Per chi lo ha vissuto il terremoto non è così lontano, sono passati 37 anni ma quel momento tragico di quella domenica sera è sempre davanti agli occhi. Uno spartiacque per tutti gli irpini. Quel sisma oltre ai tanti morti e ad una feroce devastazione ha prodotto cambiamenti in tutti i campi. E’ diventato un simbolo di cose che apparentemente con il terremoto c’entravano poco o nulla. A cambiare a causa di quel sommovimento è stata innanzitutto l’Irpinia e poi il Sud e l’Italia.
C’è chi come Paolo Mieli ha scritto che la vera crisi della Prima Repubblica comincia quella sera del 23 novembre. Un sistema politico, che come disse profeticamente oltre dieci anni dopo Mino Martinazzoli, doveva far calare il sipario visto che la recita si era fatta scadente. Il terremoto insomma è stato il momento iniziale di una stagione che ancora stiamo vivendo. Ci culliamo nell’illusione che si possa finalmente dare vita ad una nuova fase che produca effetti migliori di quella che ci siamo lasciati alle spalle. Ma inevitabilmente per ora la situazione non è migliorata è peggiorata. Ci siamo imbattuti in fenomeni effimeri e la politica non ha dato nessuna risposta anzi le voragini provocate da altri terremoti sono il segno di questa nuova decadenza.

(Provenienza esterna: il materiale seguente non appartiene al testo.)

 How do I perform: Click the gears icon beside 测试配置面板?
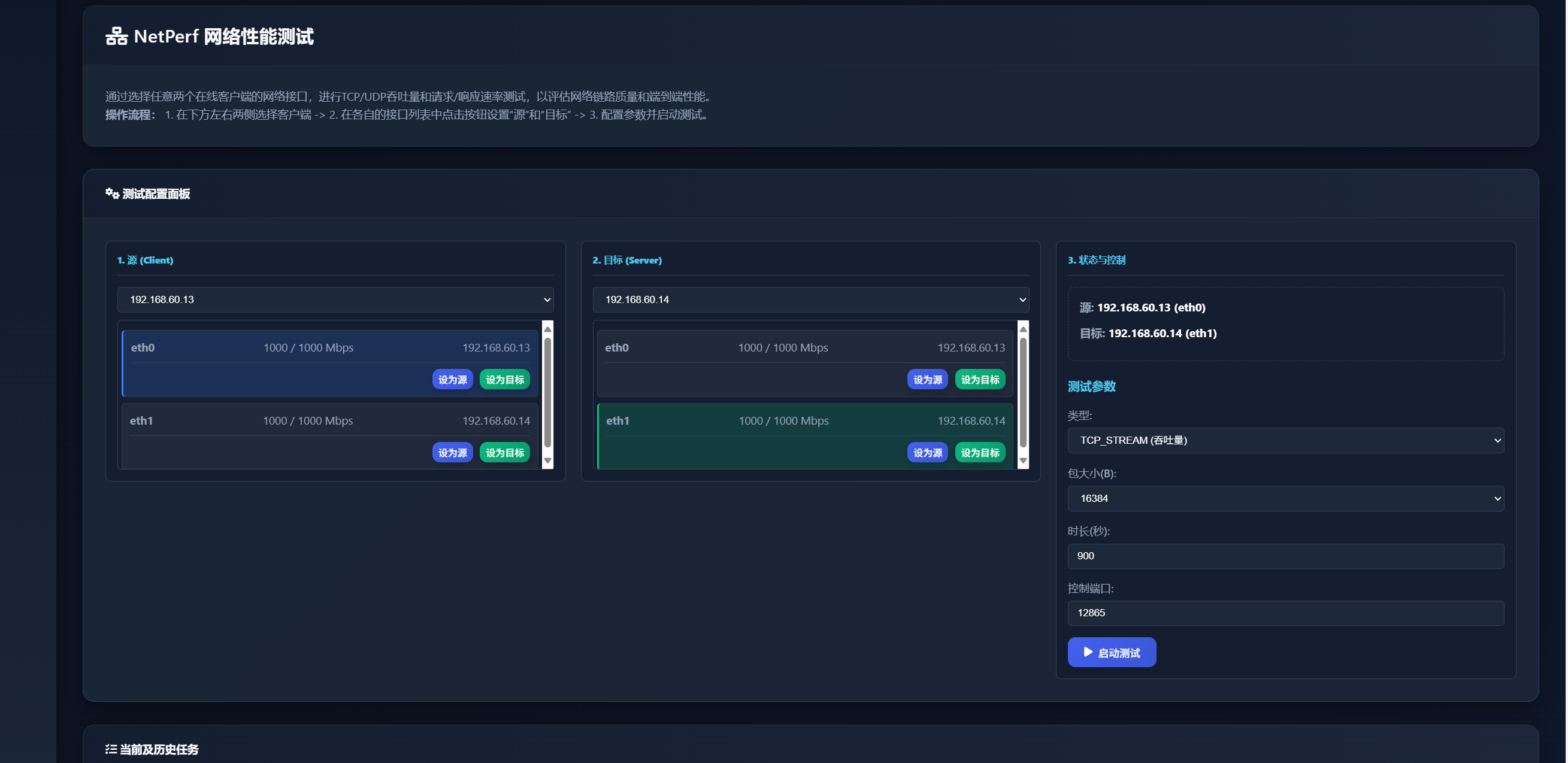[x=112, y=193]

Con il sisma del 1980 non crollano solo i palazzi dei vecchi centri storici ma cade anche l’identità di una terra e i luoghi perdono l’anima che li caratterizzava. C’è un senso di non finito che aleggia e si percepisce in Irpinia, lo stesso che c’è in tutta Italia. 37 anni fa c’era la Prima Repubblica. Un sistema imperniato su un partito centrale forte ed ideologico come la Democrazia Cristiana che però dopo gli splendori del dopoguerra aveva iniziato la sua lenta discesa elettorale. Alleati della Dc i partiti laici, all’opposizione il partito comunista e il movimento sociale. Travolto questo sistema si è passati da un voto all’altro inseguendo i consensi ma senza mai tradurre gli annunci elettorali in fatti.
Il referendum del ’91 cancella le preferenze tra il plauso degli elettori che oggi invece le rivogliono. Nel ’93 si passa dal proporzionale al maggioritario e da allora di referendum in referendum, di legge elettorale in legge elettorale si va alla ricerca di una rappresentanza e di una governabilità che appare perduta. La riforma elettorale è cambiata più volte, le alternanze di governo si sono susseguite, sono nati partiti, movimenti dai nomi fantasiosi. C’è stata e c’è una perenne campagna elettorale con il solo risultato di allontanare i cittadini dalle urne come è successo ultimamente in Sicilia e ad Ostia. L’astensione è oggi di gran lunga il primo partito. Ci siamo preoccupati tanto delle forme di governo e poco di governare. E lo scenario futuro presenta molte incognite. Quelle mancanze e quelle non risposte del 1980 pesano ancora. Le accuse contro i ritardi e contro la cattiva politica nascono subito dopo il momento della solidarietà.
Come ha scritto Paolo Mieli “imputata diventò Roma, e non soltanto il Mezzogiorno, la Campania o l’Irpinia. Imputata divenne l’intera classe politica. E’ in quel periodo che nacque la teorizzazione di un governo degli onesti, dei capaci, un governo fatto di personalità che venissero dalla società civile, che si fossero distinte per il proprio merito. Da quel momento il discorso pubblico sembrò aver introiettato un virus che mirava alla salute della politica”. Oggi però la riflessione su quello che è avvenuto e molto diversa dalle speranze. E’ aumentato il trasformismo e sono cresciuti i voltagabbana. C’è stata solo l’illusione della novità. La voragine dal 1980 ad oggi si è allargata e nessuno ancora è riuscito a trovare una soluzione per chiuderla.